What you should do:
Among the lines below, a stretch begins at the one with "Click the grid" and ends at the one with "Task: Click the green refresh arrows icon". Repeat that stretch exactly, ends included.

Saved data entries:
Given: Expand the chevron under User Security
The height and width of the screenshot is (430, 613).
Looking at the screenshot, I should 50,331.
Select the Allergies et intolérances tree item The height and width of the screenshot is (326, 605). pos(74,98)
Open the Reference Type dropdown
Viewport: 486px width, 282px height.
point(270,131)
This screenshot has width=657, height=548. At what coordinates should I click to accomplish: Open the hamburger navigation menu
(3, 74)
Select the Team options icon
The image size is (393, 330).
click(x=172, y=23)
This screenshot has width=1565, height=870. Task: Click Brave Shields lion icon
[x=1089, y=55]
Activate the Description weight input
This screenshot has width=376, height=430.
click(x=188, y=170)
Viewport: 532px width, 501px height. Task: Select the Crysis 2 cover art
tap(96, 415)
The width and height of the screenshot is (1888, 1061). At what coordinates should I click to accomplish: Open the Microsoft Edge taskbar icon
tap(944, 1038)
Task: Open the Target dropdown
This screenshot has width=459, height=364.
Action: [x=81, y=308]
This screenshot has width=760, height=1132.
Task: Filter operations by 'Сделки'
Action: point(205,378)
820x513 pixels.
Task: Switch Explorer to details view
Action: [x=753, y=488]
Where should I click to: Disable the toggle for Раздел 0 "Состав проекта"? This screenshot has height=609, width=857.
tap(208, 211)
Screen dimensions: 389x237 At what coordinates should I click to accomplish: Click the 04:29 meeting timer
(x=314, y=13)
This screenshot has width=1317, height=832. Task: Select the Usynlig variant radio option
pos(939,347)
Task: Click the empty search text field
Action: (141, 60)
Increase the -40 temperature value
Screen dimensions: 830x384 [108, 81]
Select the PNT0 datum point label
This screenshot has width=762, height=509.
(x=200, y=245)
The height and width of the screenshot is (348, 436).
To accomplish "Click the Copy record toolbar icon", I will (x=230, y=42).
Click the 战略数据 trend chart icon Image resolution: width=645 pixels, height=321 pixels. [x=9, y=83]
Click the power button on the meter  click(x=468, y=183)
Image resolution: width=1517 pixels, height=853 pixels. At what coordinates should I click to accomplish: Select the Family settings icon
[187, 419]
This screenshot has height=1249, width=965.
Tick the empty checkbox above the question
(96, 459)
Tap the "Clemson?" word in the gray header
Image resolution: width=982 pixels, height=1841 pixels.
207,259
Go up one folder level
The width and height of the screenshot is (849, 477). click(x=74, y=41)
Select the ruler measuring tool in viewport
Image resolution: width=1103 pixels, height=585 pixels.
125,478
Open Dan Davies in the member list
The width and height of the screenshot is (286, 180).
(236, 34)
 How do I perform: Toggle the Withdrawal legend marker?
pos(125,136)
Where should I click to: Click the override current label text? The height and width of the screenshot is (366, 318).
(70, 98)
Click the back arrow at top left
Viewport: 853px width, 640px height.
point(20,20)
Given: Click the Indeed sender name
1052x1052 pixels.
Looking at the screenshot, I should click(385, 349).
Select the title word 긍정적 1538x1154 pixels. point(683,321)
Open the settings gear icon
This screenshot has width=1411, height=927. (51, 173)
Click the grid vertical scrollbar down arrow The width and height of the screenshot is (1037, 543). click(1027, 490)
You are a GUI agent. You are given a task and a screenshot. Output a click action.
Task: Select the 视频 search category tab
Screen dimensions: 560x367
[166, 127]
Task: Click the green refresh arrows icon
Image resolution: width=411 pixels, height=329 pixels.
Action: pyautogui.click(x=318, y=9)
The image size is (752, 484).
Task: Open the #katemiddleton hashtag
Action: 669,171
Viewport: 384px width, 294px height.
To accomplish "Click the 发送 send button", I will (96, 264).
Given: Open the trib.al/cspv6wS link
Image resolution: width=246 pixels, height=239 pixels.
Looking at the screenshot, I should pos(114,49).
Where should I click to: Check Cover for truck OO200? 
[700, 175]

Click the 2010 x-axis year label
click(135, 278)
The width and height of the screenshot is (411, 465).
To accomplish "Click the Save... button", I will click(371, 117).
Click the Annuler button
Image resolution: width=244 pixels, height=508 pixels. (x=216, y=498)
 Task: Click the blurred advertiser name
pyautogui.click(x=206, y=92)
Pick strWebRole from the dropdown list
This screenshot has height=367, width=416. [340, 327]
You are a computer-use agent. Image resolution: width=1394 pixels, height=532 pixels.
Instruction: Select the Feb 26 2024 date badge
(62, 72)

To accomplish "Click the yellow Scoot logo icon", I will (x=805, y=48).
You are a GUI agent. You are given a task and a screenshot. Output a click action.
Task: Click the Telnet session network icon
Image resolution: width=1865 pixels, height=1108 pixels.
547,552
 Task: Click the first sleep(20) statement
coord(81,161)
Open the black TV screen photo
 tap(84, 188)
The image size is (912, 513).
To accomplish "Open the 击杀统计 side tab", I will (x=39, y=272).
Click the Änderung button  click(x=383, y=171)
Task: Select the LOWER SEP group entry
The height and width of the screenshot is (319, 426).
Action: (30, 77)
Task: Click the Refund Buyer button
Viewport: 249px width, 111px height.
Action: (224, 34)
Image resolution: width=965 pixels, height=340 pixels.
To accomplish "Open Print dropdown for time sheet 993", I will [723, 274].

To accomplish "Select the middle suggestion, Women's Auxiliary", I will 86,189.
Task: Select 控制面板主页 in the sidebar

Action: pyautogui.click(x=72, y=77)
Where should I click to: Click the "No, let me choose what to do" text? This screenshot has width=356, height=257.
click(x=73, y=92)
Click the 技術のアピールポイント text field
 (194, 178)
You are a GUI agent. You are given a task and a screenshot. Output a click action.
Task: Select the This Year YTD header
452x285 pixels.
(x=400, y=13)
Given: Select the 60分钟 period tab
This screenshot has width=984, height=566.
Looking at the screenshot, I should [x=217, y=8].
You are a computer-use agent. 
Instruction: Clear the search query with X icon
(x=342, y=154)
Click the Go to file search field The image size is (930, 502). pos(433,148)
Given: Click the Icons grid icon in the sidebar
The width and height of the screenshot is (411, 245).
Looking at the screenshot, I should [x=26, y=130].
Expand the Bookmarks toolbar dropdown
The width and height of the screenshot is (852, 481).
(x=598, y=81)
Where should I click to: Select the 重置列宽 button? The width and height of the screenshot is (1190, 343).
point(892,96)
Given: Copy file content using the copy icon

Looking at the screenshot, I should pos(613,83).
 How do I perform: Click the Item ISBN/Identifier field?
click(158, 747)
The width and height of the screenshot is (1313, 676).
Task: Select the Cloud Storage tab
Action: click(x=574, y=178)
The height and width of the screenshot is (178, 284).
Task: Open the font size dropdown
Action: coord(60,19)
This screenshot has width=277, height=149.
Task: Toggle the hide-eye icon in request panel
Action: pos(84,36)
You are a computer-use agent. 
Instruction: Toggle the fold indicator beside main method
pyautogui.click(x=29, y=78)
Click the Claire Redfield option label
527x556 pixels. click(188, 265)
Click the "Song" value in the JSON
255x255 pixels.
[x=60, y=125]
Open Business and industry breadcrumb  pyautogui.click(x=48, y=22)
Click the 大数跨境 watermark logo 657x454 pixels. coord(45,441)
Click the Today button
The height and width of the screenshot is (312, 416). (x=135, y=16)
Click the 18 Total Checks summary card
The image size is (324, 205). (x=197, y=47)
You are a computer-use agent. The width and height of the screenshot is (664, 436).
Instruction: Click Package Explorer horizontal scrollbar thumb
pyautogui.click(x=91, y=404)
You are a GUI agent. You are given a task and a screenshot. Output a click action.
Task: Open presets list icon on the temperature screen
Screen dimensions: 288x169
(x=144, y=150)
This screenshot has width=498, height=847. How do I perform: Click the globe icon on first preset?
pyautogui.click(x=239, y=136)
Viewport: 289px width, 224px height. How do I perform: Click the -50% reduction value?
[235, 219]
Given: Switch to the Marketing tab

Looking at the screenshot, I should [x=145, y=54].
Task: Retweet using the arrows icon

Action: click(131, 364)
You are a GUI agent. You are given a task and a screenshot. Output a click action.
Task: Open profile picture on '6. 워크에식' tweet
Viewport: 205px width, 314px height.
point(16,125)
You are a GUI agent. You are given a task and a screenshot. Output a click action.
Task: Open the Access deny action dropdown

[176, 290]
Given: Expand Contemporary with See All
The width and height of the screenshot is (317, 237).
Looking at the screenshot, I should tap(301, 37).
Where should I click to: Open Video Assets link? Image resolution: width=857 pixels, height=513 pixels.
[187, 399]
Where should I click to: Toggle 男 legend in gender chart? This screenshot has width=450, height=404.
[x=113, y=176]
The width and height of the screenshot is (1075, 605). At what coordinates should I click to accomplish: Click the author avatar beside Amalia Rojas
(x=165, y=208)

Your solution:
Click the grid vertical scrollbar down arrow The width and height of the screenshot is (1037, 543). click(1027, 490)
You are a GUI agent. You are given a task and a screenshot. Output a click action.
Task: Select the 视频 search category tab
Screen dimensions: 560x367
[166, 127]
Task: Click the green refresh arrows icon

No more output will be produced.